En considération de son ancienneté de 15 ans, elle peut prétendre à une indemnité comprise entre 3 et 13 mois.

Sur la base d’un salaire moyen mensuel de 4 866,04 euros, de l’ouverture de ses droits à l’allocation de retour à l’emploi, en l’absence d’éléments plus précis relatifs à l’évolution de sa situation professionnelle à la suite de la rupture du contrat de travail, hormis un décompte de son préjudice, non corroboré par des éléments objectifs, la cour lui alloue la somme de 29 196,24 euros à titre de dommages et intérêts.

Les conditions de l’article L.1235-4 du code du travail étant réunies, il convient d’ordonner le remboursement par l’employeur fautif aux organismes intéressés des indemnités chômage versées à la salariée licenciée dans la limite de 8 jours d’indemnités de chômage, du jour de la rupture au jour de la présente décision, cette somme étant fixée au passif de la liquidation judiciaire.

IV – Sur la garantie de l’Unedic délégation AGS CGEA de [Localité 8]

Sur la garantie de l’UNEDIC délégation AGS CGEA de [Localité 8]

Compte tenu de la nature des sommes allouées, l’AGS CGEA doit sa garantie dans les termes des articles L. 3253-8 et suivants du code du travail dans la limite du plafond 6 à défaut de fonds disponibles, laquelle garantie ne s’applique pas à l’indemnité fondée sur l’article 700 du code de procédure civile.

V – Sur les dépens et frais irrépétibles

En qualité de parties principalement succombantes, la société SNIC est condamnée aux entiers dépens et les organes de la procédure collective sont déboutés de leur demande fondée sur l’article 700 du code de procédure civile.
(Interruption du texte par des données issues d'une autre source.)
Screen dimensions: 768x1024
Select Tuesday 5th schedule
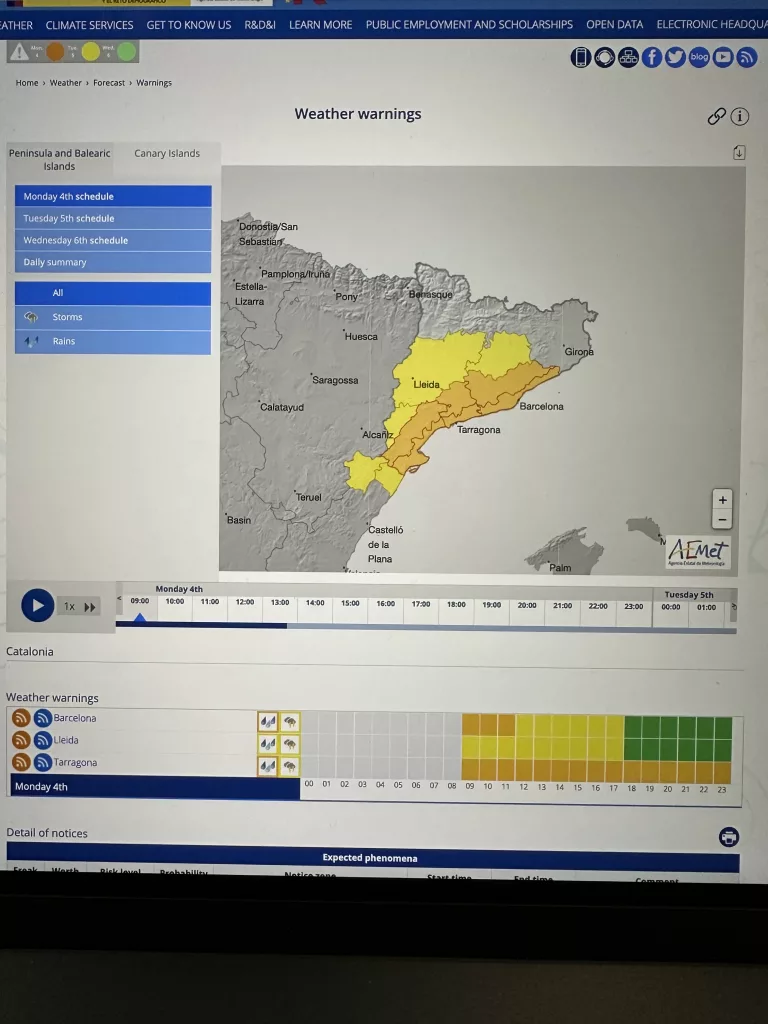[69, 218]
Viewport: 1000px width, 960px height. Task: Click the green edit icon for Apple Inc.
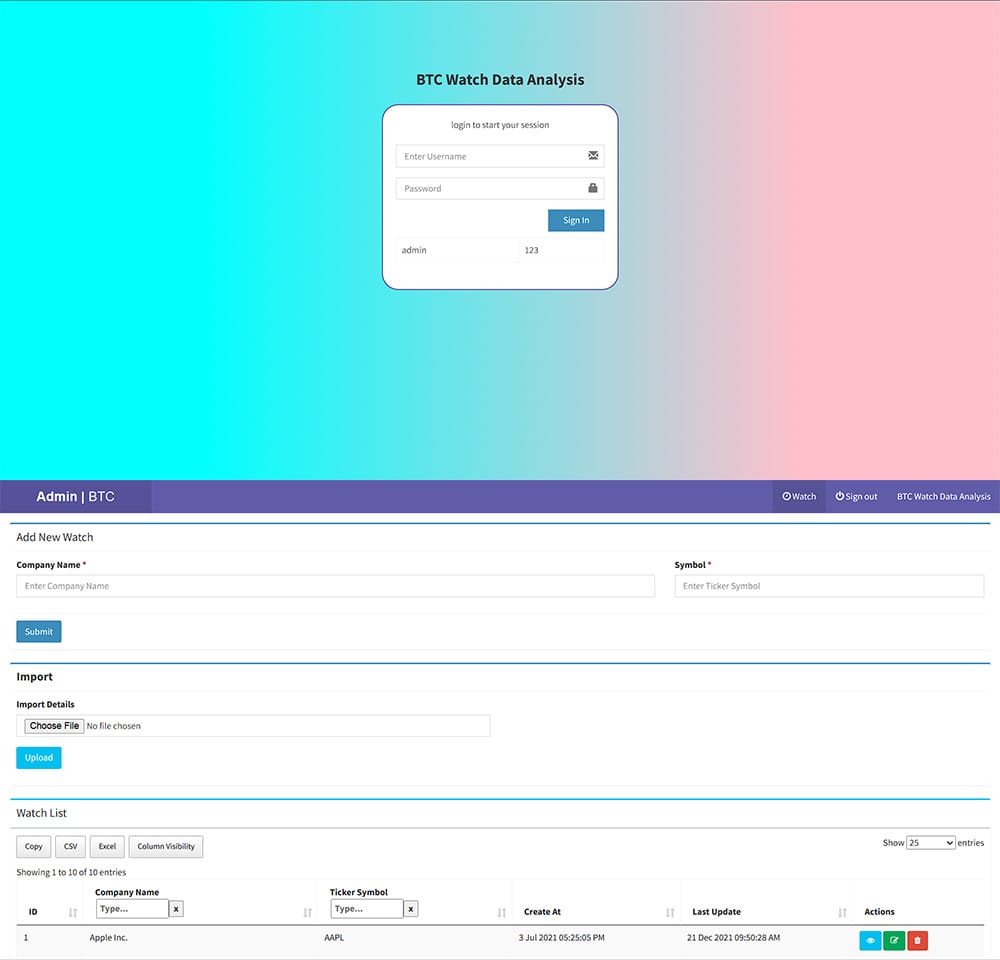(x=894, y=940)
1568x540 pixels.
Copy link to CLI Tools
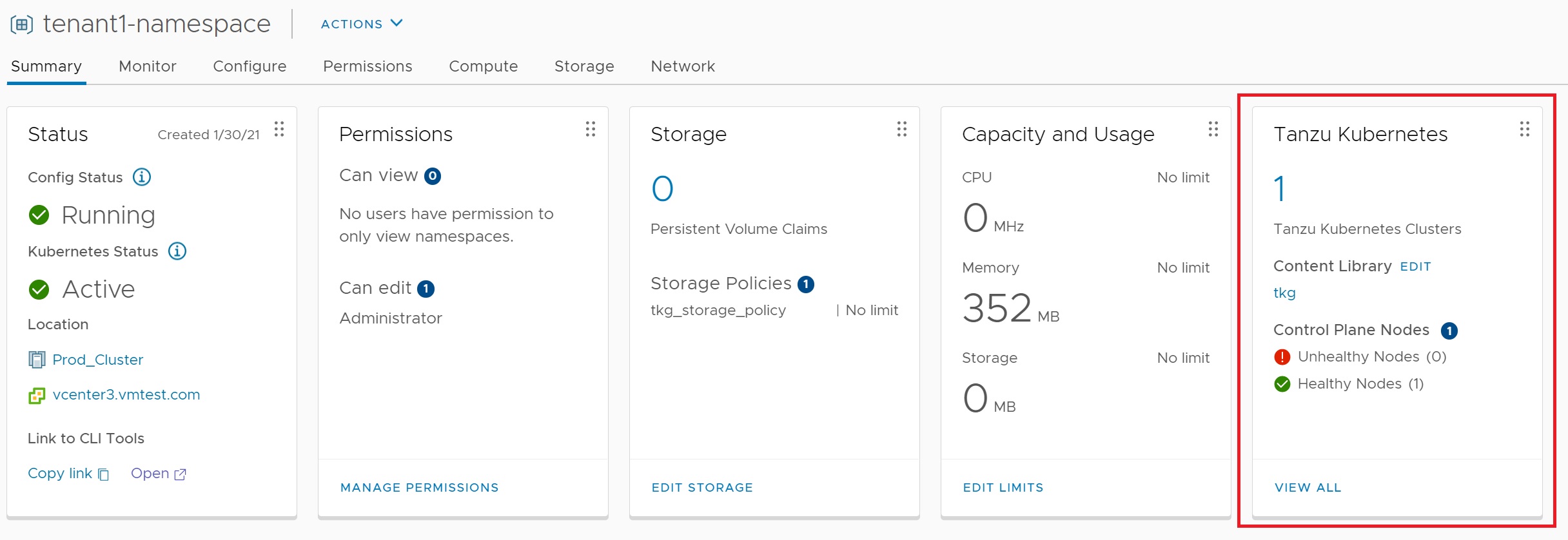pos(68,474)
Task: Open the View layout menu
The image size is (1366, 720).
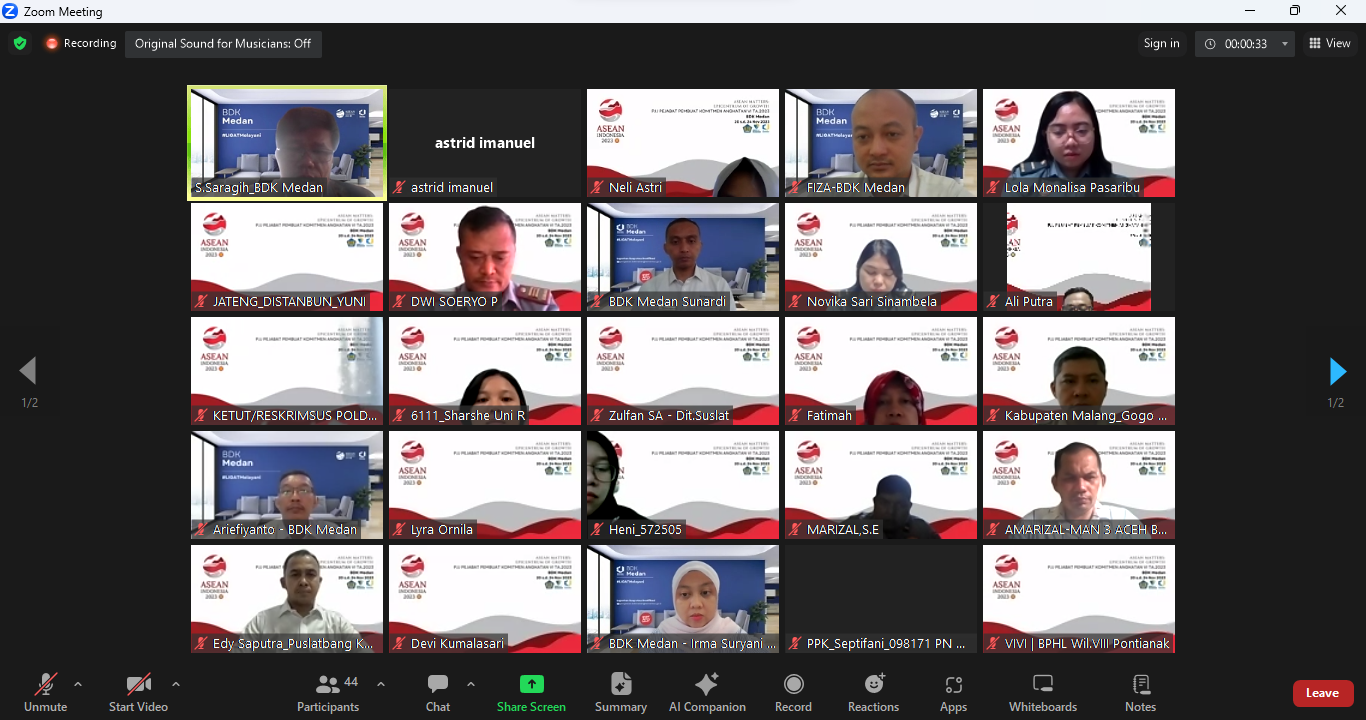Action: point(1330,43)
Pour le même motif, les organes de la procédure collective de la société SNIC, ès qualités sont condamnés à payer à Mme [N] [T] la somme globale de 3 000 euros en cause d’appel, pour les frais générés par l’instance et non compris dans les dépens.

PAR CES MOTIFS

LA COUR

Statuant publiquement par arrêt contradictoire mis à disposition au greffe,

Dit n’y avoir lieu à révocation de l’ordonnance de clôture ;

En conséquence, écarte des débats les conclusions signifiées par Mme [N] [T] le 3 avril 2023 et les pièces communiquées sous les numéros 42 et 43 ;

Rejette le moyen tendant à dire que la cour ne peut que confirmer le jugement entrepris ;

Confirme le jugement entrepris en ce qu’il a statué sur l’indemnité de licenciement et l’indemnité compensatrice de préavis, la garantie de l’Unedic délégation AGS CGEA de [Localité 8] et les dépens, a rejeté les demandes de dommages et intérêts pour violation de la durée hebdomadaire et atteinte à la vie privée et familiale ;

L’infirme en ses autres dispositions ;

Statuant à nouveau,

Dit que le licenciement de Mme [N] [T] est dépourvu de cause réelle et sérieuse ;

Fixe la créance de Mme [N] [T] au passif de la société SNIC aux sommes suivantes :

rappel de salaire au titre des heures

supplémentaires : 18 190,12 euros

congés payés afférents : 1 819,01 euros

complément du 13ème mois : 1 515,85 euros

dommages et intérêts pour manquement à

l’obligation de sécurité : 1 000,00 euros

dommages et intérêts pour licenciement sans

cause réelle et sérieuse : 29 196,24 euros

Dit que l’AGS CGEA doit sa garantie dans les termes des articles L. 3253-8 et suivants du code du travail dans la limite du plafond 6 à défaut de fonds disponibles, laquelle garantie ne s’applique pas à l’indemnité fondée sur l’article 700 du code de procédure civile ;

Fixe au passif de la liquidation judiciaire de la société SNIC la créance de Pôle emploi au titre du remboursement aux organismes intéressés des indemnités chômage versées à Mme [N] [T] dans la limite de huit jours d’indemnités de chômage, du jour de la rupture au jour de la présente décision ;

Y ajoutant,

Condamne la société SNIC aux entiers dépens de première d’instance et d’appel ;

Condamne les organes de la procédure collective de la société SNIC ès qualités à payer à Mme [N] [T] la somme globale de 3 000 euros au titre de l’article 700 du code de procédure civile en appel ;

Déboute les organes de la procédure collective de la société SNIC de leur demande fondée sur l’article 700 du code de procédure civile en appel.